4.2.6 Processes

Since everything has been properly initialized, and the various displays are all laid out for our use, we are ready to try to teach the network the XOR function. We train networks, and test them, by running Process objects that operate on them.

Process objects are described at length in section 12 Processes and Statistics. We will only say enough about them here to give you a general sense of what they are and what they do. You can think of processes as objects that consist of several parts: an initialization part, a loop part, and a finishing-up part. When a process is run, it first carries out its initialization process; then it loops for a specified number of iterations or until some performance criterion is met, and then it finishes up and exits. For many processes, the loop consists of simply calling the process's sub-process over and over again. At the bottom of the process tree, we call routines that actually interact with the network. Processes also spawn sub-processes that calculate statistics, such as the sum of squares statistic that measures how well the network has solved the learning problem that has been posed to it. Some statistics, called loop_stats, are calculated at the end of each step in the process loop; others are calculated only when finishing up.

In the case of backpropagation, we have a three-level process hierarchy. At the bottom of the hierarchy is the TrialProcess. This process takes an event, consisting of an input pattern and a target pattern, from the Environment, and then carries out the three phase process described previously (see section 4.1 Backpropagation and XOR). The processing is actually implemented by looping through the Layers in ascending numerical order; then looping, within each layer, through the Units, and calling functions associated with each unit to compute the quantities as previously described. All of the variables mentioned there are explicitly stored in each unit, and can be inspected once they have been computed by selecting the appropriate button in the NetView. At the end of the trial, the sum of squares statistic is calculated; in this case it isn't much of a sum since there is just one output unit.

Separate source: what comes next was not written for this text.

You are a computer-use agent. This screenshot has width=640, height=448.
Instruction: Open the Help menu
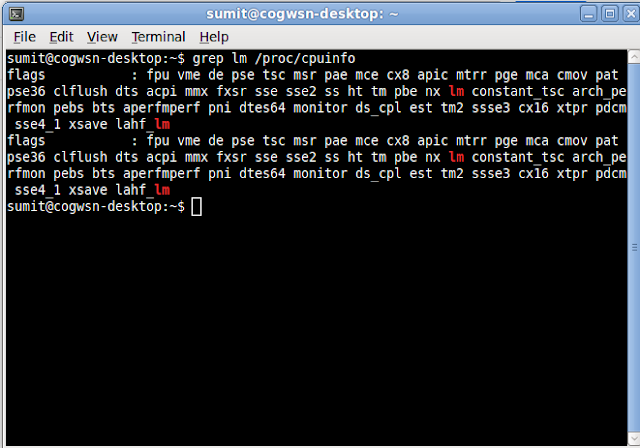[214, 37]
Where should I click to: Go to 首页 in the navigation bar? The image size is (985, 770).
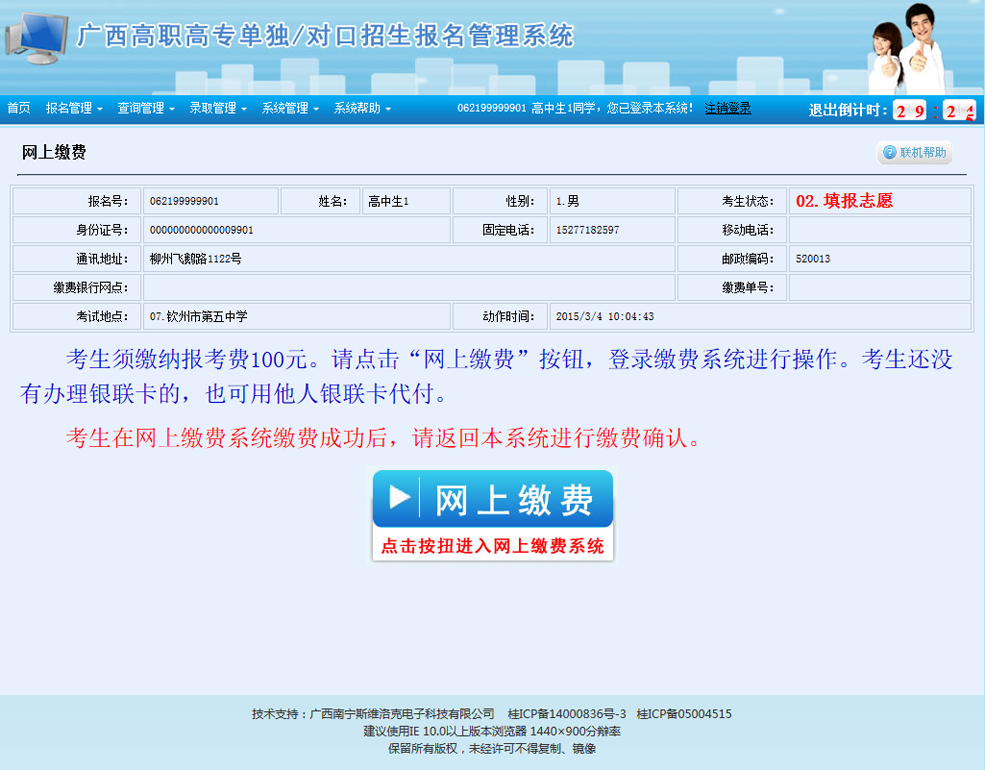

The Trial process is actually called as a sub-process of the EpochProcess. All the Epoch process does is loop through the set of pattern pairs in the Environment, calling the trial process to process each pattern pair. Before it starts, it initializes its statistic, the sum of the trial-wise sum-squared-error (sum_sum_SE_Stat), to 0. As it loops, it computes the sum_sum_SE_Stat by aggregating the sum_SE_Stat statistic over each of the training trails, so that at the end of the epoch, it reflects the sum over all of the trials in the epoch. At the end of the epoch, it passes the sum_sum_SE_Stat up to the training process.

The Epoch process is called by the TrainProcess. This process initializes the epoch counter before it starts. It stops when the counter reaches a specified maximum value, or when the latest (or last) sum-squared-error value (lst_sum_SE_Stat) falls below its stopping criterion. The stopping criterion is actually a property of the Train process's SE_Stat statistic, lst_sum_SE_Stat. This statistic simply copies the last sum_sum_SE_Stat from the epoch process, and compares it to the criterion, passing a special return value to the Train process when the criterion is met. If so, the process exits from the loop at that point, and training is stopped.